- [Exercise aim] The answer must consist solely of the lines from the one containing "Image resolution: width=1080" through the last line of the records below, repeated exactly, with all pictures omitted.

+++ Records for this exercise +++

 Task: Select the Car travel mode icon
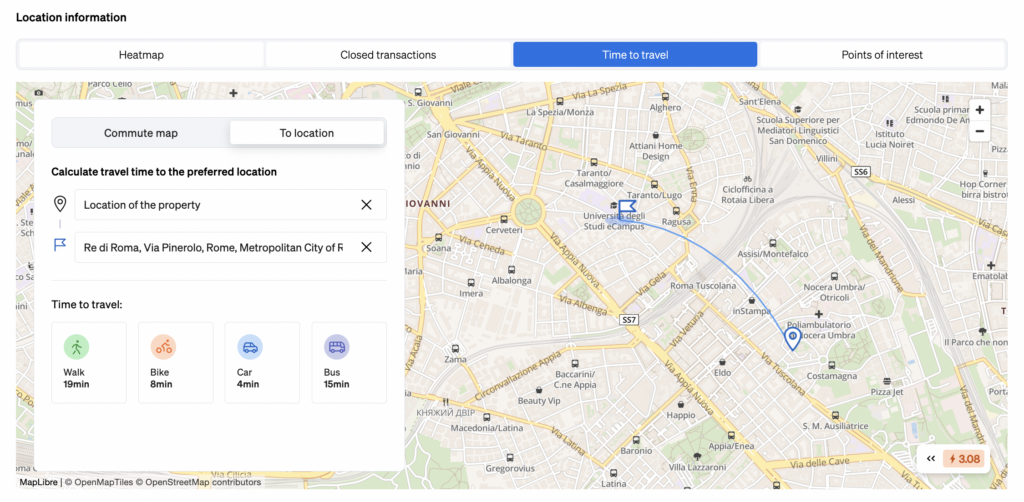250,347
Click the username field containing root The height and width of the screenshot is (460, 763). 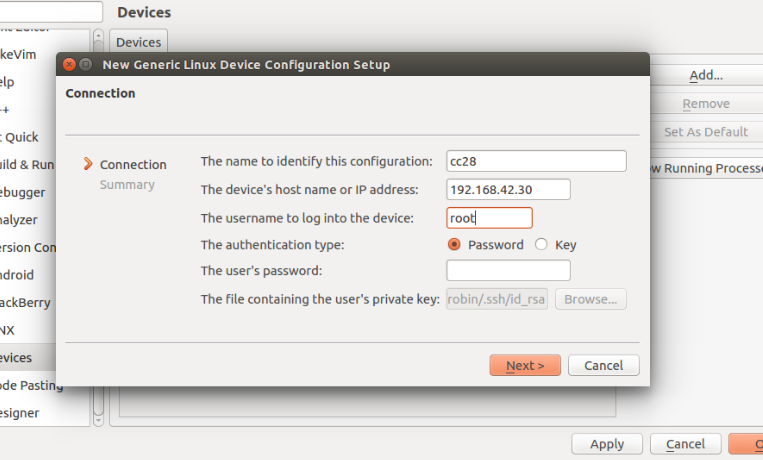[490, 218]
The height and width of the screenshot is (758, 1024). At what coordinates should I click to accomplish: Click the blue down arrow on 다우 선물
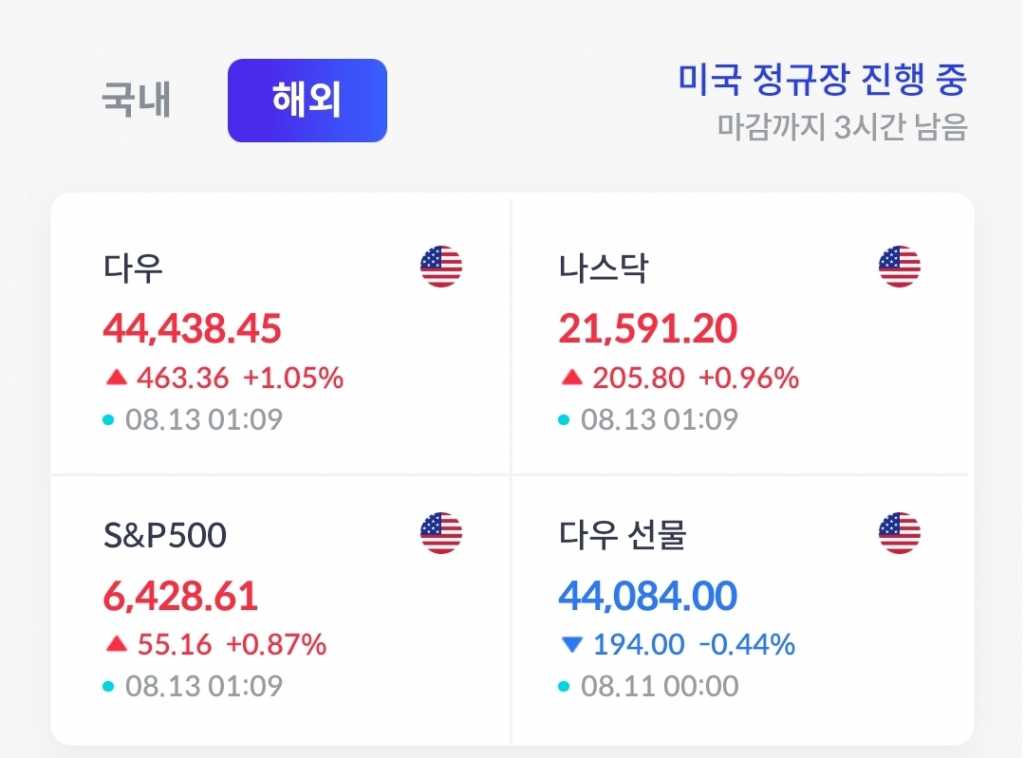tap(572, 645)
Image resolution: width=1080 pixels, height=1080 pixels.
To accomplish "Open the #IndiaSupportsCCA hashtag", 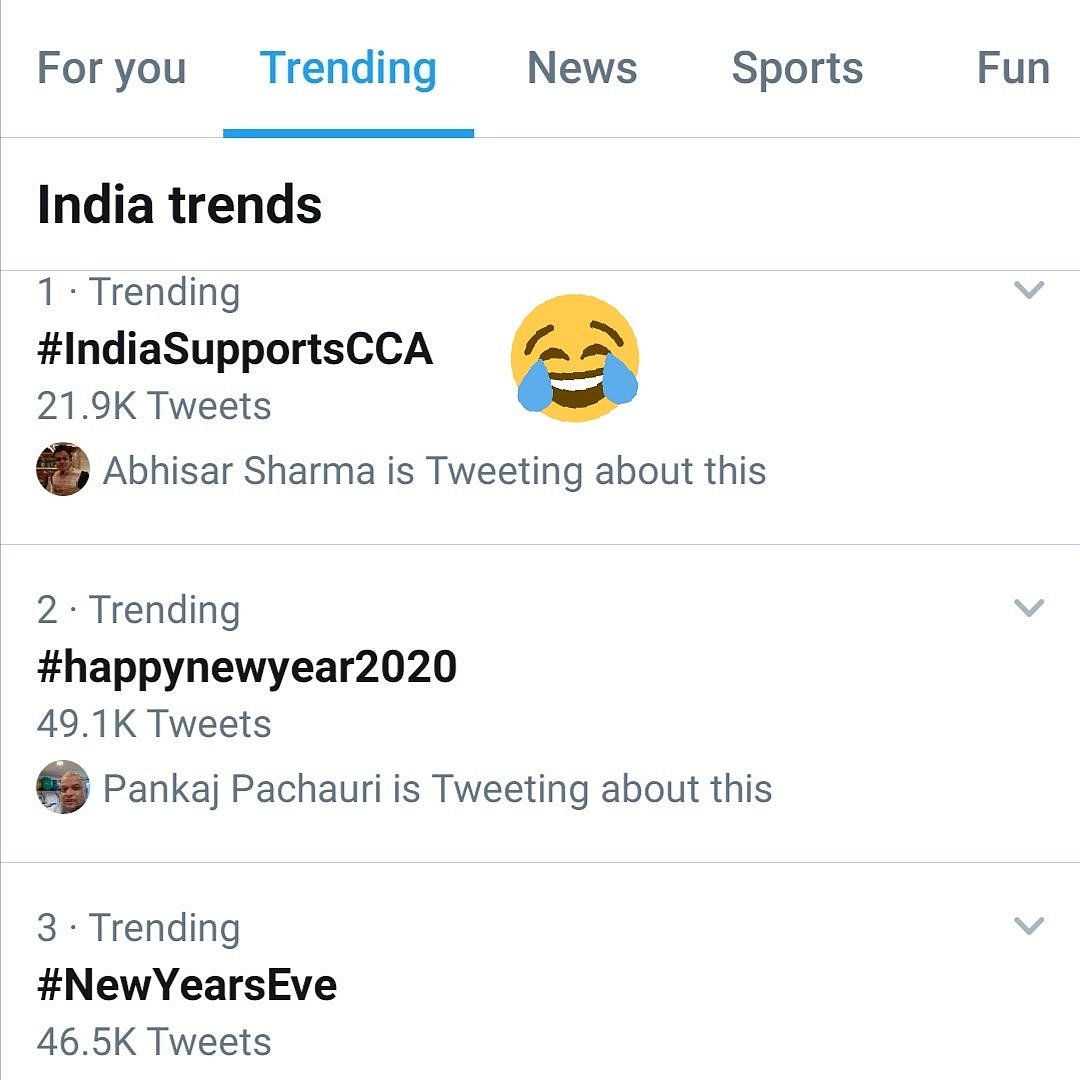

+++

- [Completed exercise]
Image resolution: width=1080 pixels, height=1080 pixels.
To accomplish "Open the #IndiaSupportsCCA hashtag", 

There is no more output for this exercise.